● **Stored data**:
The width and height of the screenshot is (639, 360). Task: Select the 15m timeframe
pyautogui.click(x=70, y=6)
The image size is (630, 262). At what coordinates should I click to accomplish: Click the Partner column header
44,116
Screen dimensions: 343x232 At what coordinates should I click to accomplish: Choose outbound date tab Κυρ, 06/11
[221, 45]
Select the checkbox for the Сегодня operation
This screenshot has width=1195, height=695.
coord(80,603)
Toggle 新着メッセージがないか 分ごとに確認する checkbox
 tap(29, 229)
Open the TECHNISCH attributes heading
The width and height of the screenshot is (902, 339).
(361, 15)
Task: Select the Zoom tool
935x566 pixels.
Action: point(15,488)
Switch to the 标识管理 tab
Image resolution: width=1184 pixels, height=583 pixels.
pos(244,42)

--

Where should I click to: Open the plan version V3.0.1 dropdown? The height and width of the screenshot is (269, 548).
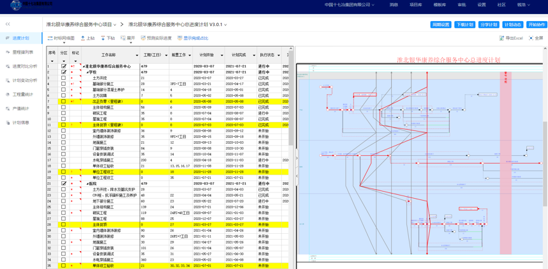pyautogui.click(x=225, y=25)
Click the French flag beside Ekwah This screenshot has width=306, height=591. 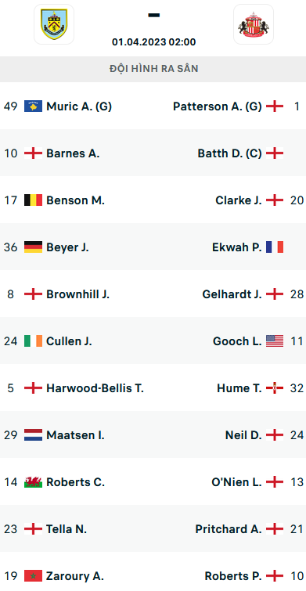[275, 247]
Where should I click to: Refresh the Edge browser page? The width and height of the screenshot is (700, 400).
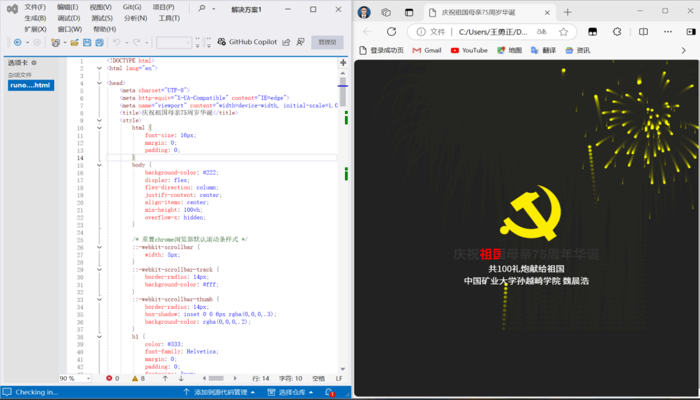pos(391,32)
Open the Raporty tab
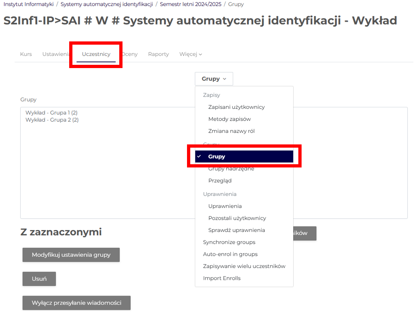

...

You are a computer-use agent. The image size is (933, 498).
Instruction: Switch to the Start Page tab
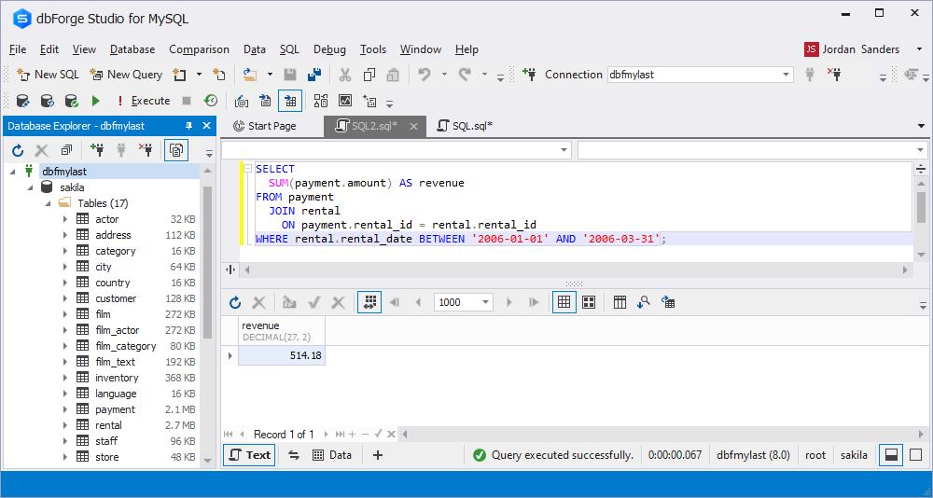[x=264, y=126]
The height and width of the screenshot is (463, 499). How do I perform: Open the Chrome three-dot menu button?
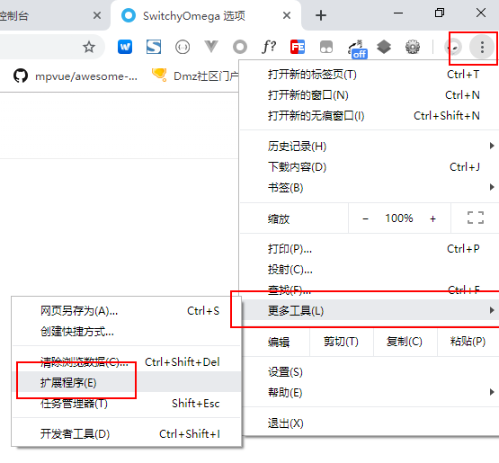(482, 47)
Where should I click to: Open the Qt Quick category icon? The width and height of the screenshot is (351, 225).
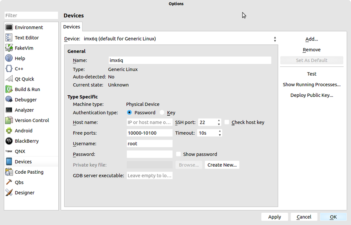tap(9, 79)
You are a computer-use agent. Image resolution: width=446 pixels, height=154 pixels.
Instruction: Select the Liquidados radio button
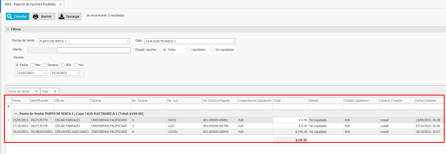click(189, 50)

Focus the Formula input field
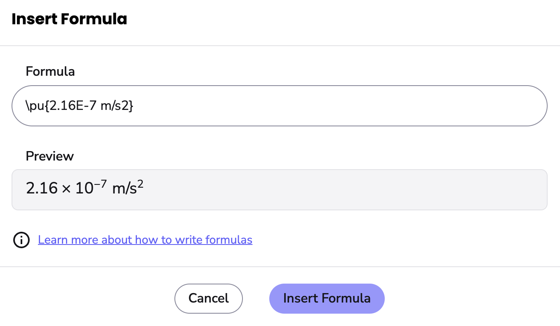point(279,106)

● **What you are asked to do**:
Only lines containing the string "computer" are needed. Pull each of them out of the records above.

● **Output below**:
You are a computer-use agent. The image size is (933, 498).
You are a computer-use agent. Image resolution: width=446 pixels, height=154 pixels.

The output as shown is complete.